# [The exercise]
Transcribe the rows that begin with the line containing "Click the review's 3 日前 date beside stars" and end with the line containing "Go to the Live", both lines included, and leave out the pictures.

##### Available data #####

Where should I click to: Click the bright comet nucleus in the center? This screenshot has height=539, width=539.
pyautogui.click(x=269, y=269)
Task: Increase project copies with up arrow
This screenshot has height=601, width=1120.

#####
##### Available data #####

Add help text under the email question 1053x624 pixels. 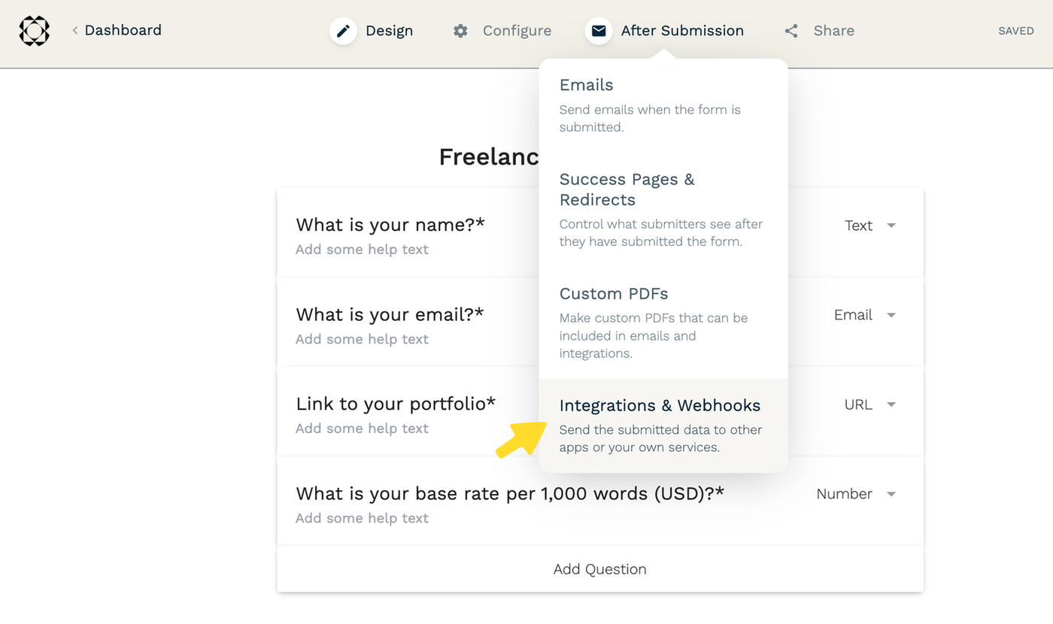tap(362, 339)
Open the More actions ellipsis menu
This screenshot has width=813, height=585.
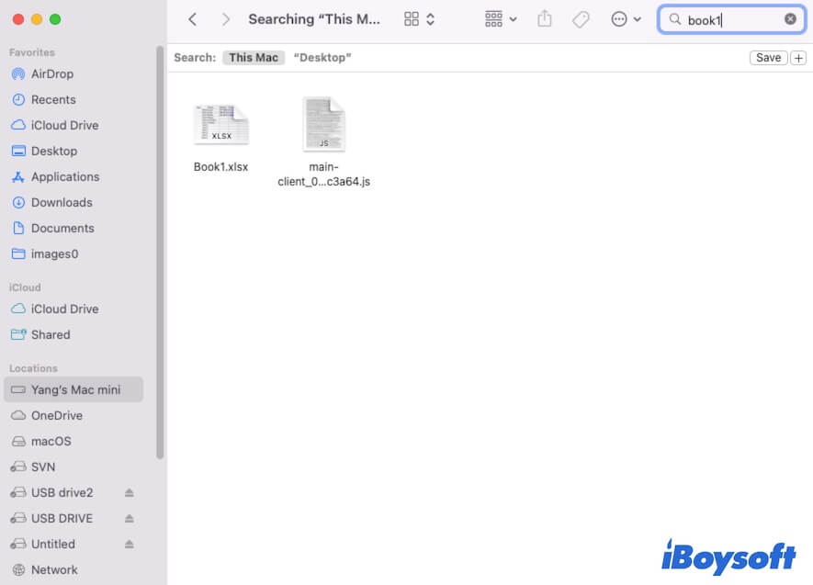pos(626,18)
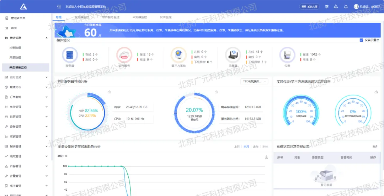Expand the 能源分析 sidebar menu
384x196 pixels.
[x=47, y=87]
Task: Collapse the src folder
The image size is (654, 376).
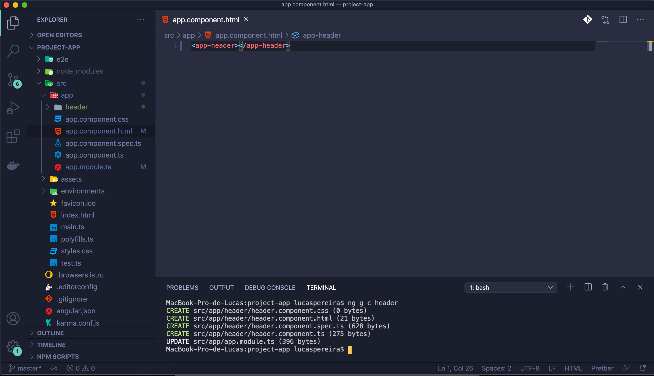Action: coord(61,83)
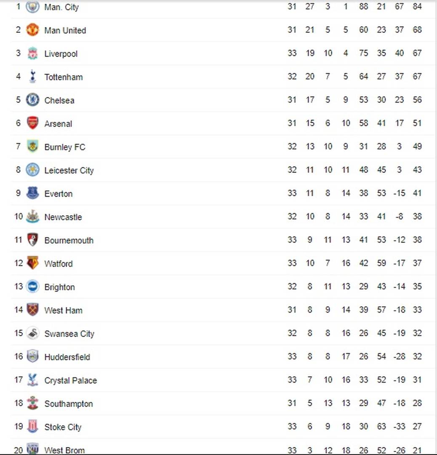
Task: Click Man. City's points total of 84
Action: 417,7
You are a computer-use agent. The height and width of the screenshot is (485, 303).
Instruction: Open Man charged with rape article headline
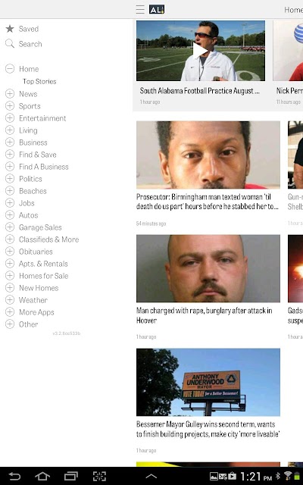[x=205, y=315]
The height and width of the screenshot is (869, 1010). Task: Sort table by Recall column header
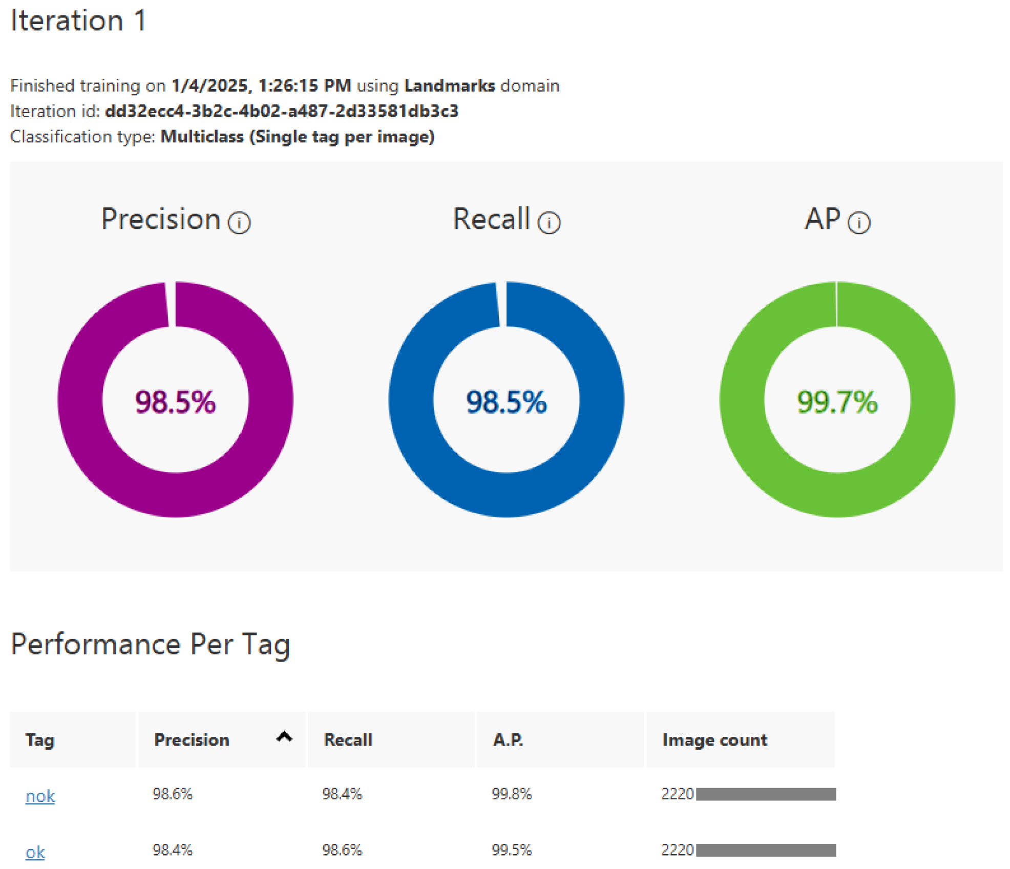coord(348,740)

#####
##### Available data #####

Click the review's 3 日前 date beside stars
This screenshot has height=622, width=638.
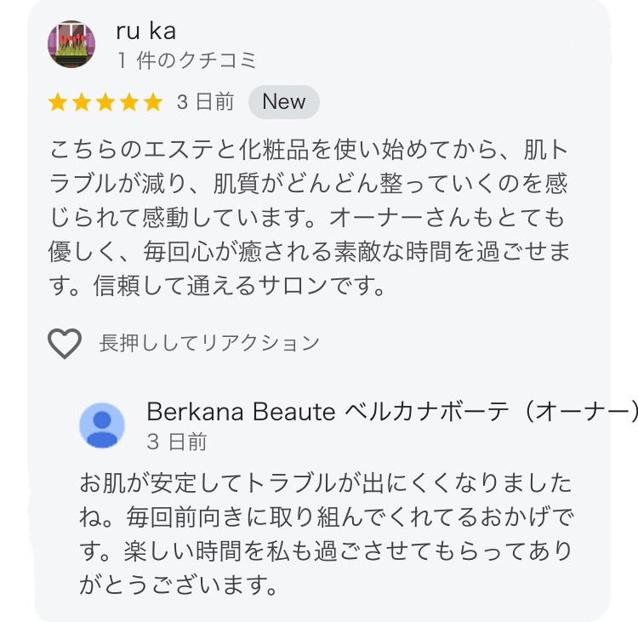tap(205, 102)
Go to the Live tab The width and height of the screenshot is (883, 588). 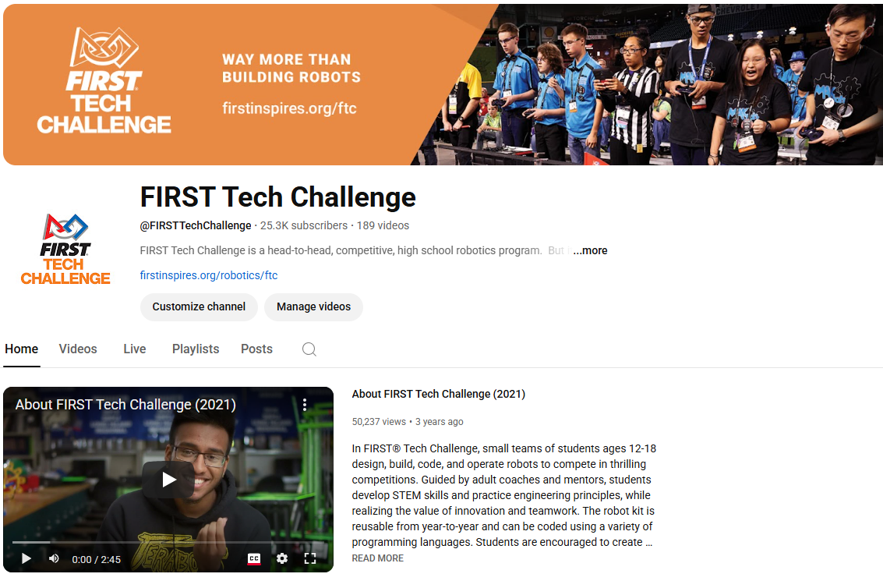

#####

# [Solution to this task]
Click the review's 3 日前 date beside stars
This screenshot has height=622, width=638.
tap(205, 102)
Go to the Live tab The width and height of the screenshot is (883, 588). 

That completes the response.